[Stored data]
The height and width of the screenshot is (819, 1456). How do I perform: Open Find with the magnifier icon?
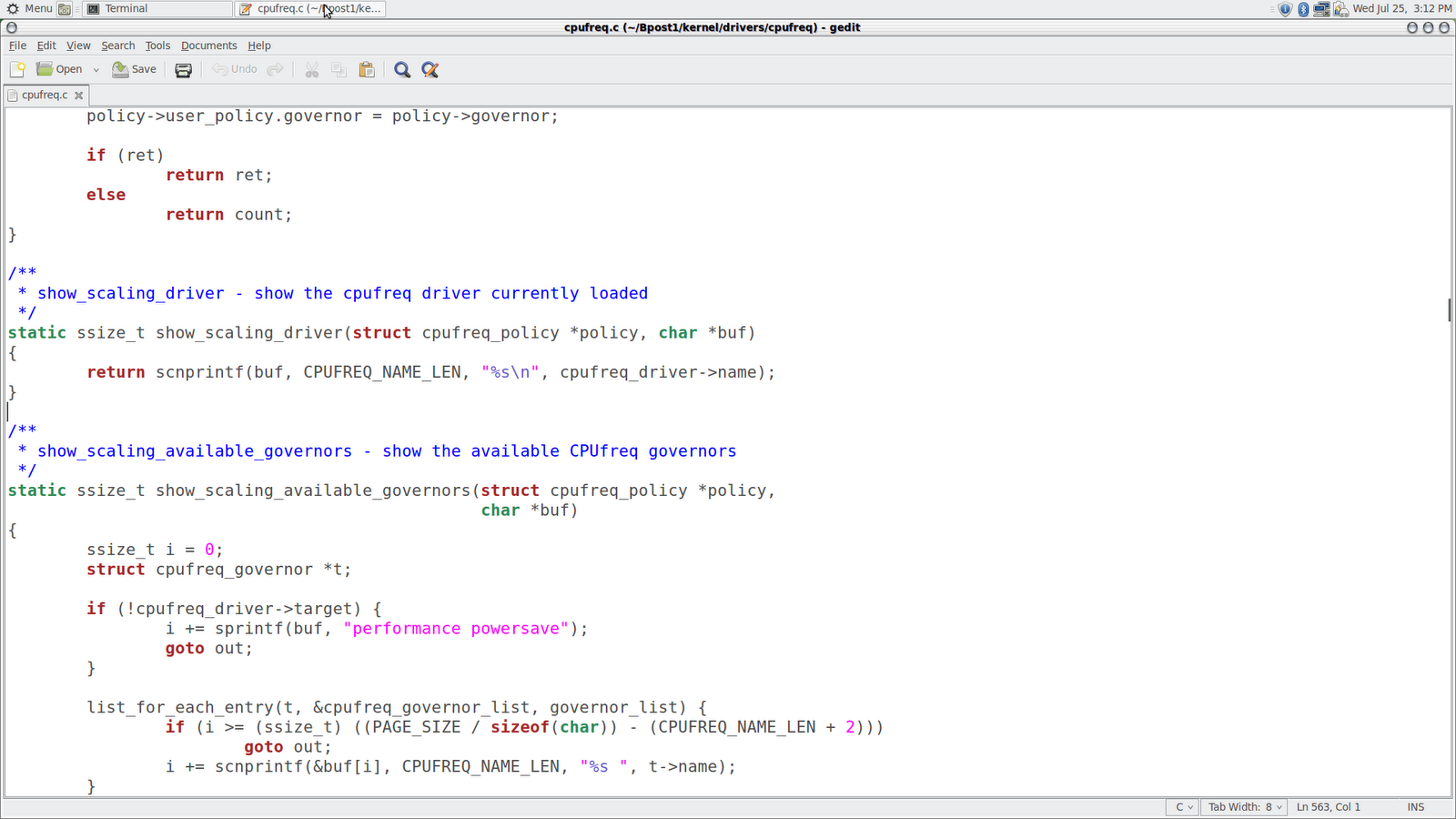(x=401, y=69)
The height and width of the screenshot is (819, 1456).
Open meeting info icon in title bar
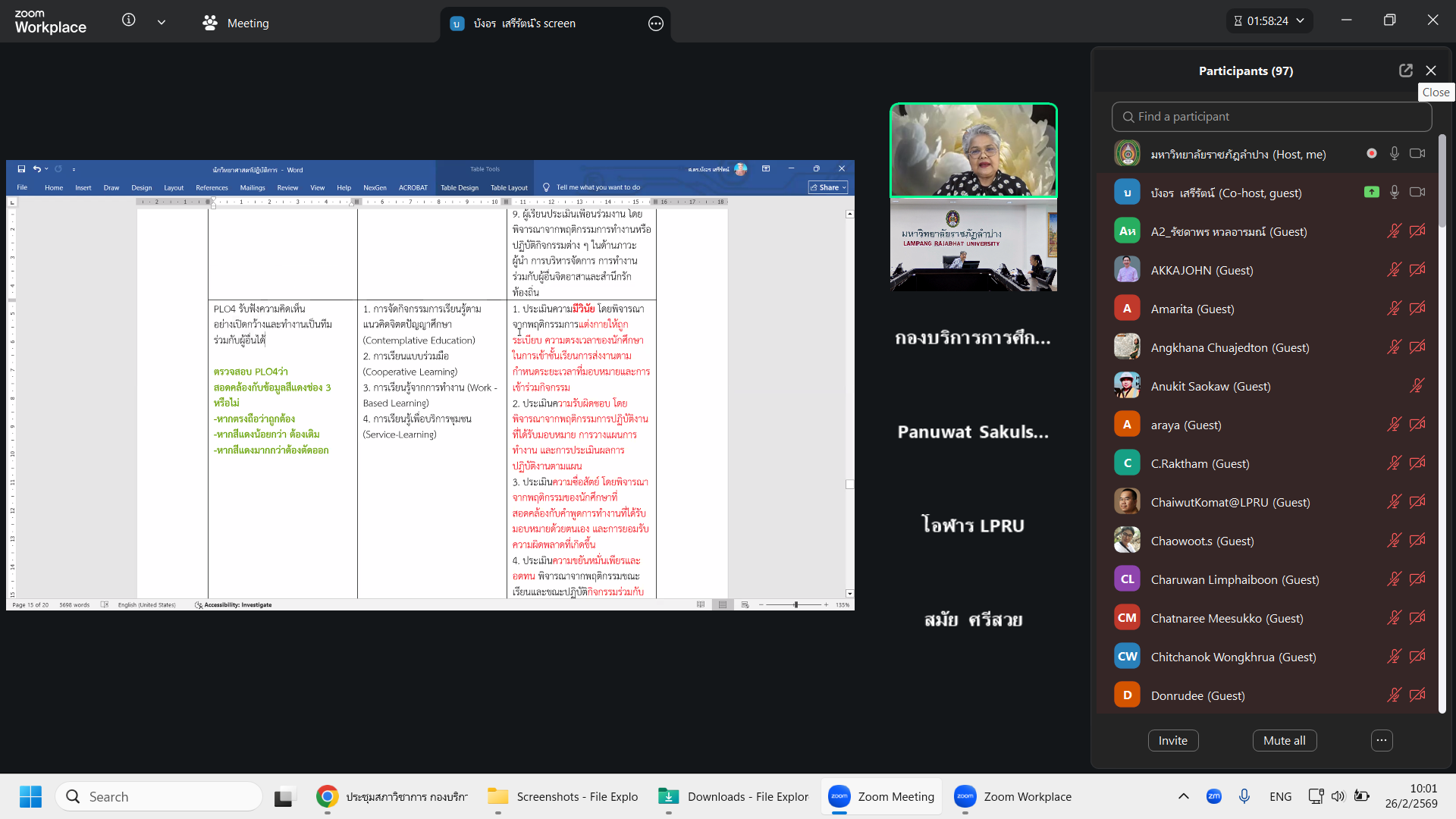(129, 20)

> **To do**
Print every record above exactly, but no pictures.

> **Task result**
The height and width of the screenshot is (819, 1456). How do I perform: Open Find with the magnifier icon?
(x=401, y=69)
The height and width of the screenshot is (819, 1456).
Open meeting info icon in title bar
(129, 20)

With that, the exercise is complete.